[START OF Data for this exercise]

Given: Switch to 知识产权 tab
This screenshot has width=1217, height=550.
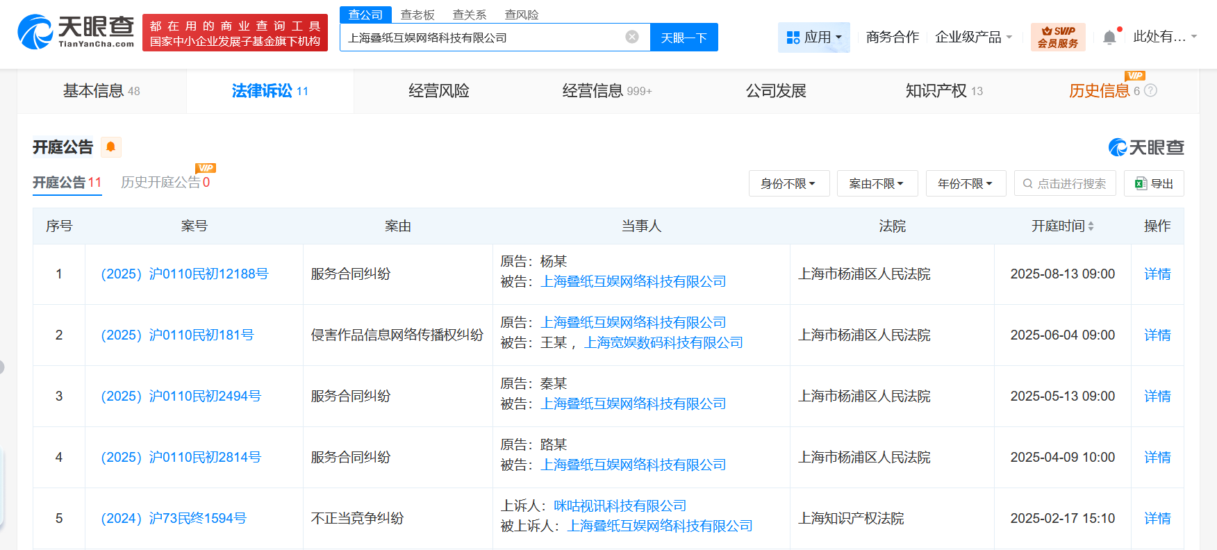Looking at the screenshot, I should click(943, 91).
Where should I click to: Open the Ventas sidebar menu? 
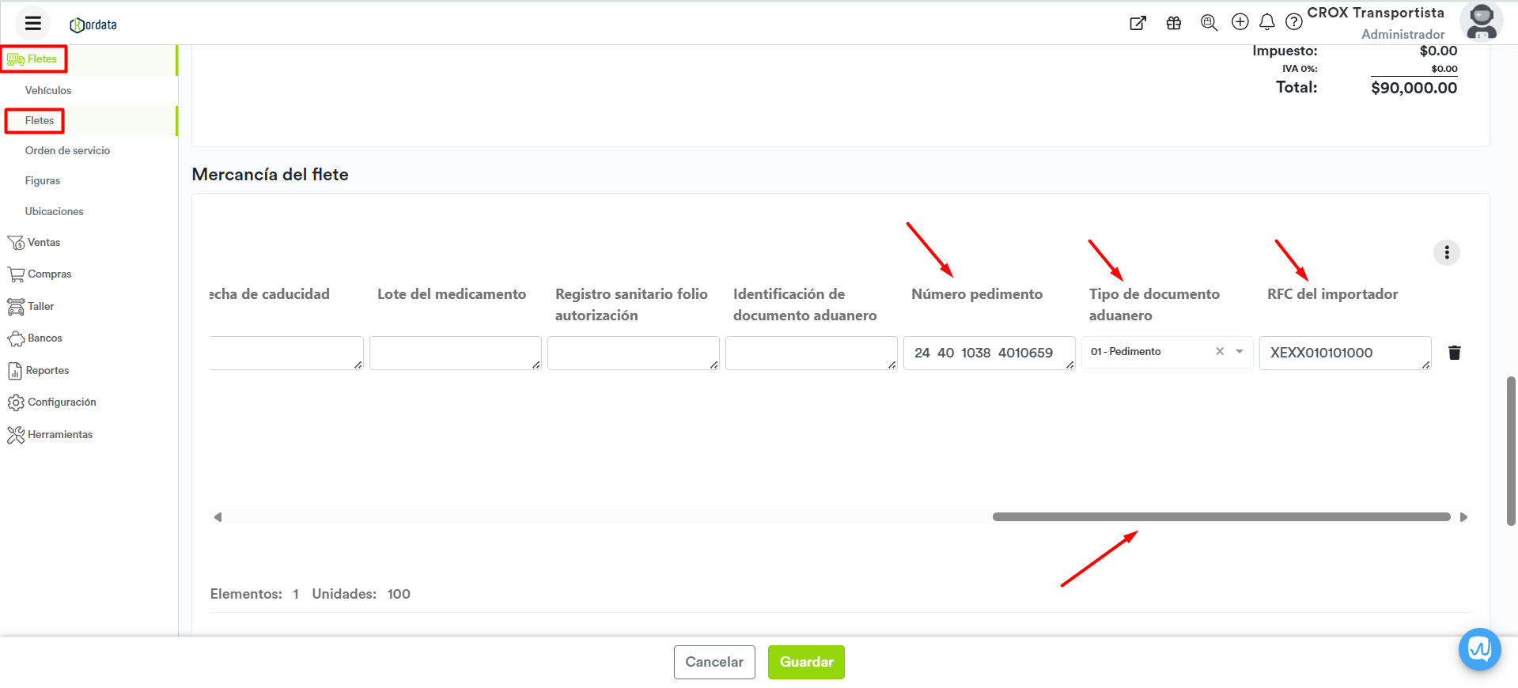click(44, 243)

[END OF Data for this exercise]

Requirements. Starting at the line that contains "Where should I" and continuing through the last of the entries, put each entry into a two-column CSV with the header instruction,response. Give one row per entry, with the entry's text and its answer each in a single quoted field, line breaks replaced by spaces, and the pictures left out.

Task result.
instruction,response
"Where should I click to: Open the Ventas sidebar menu?","click(44, 243)"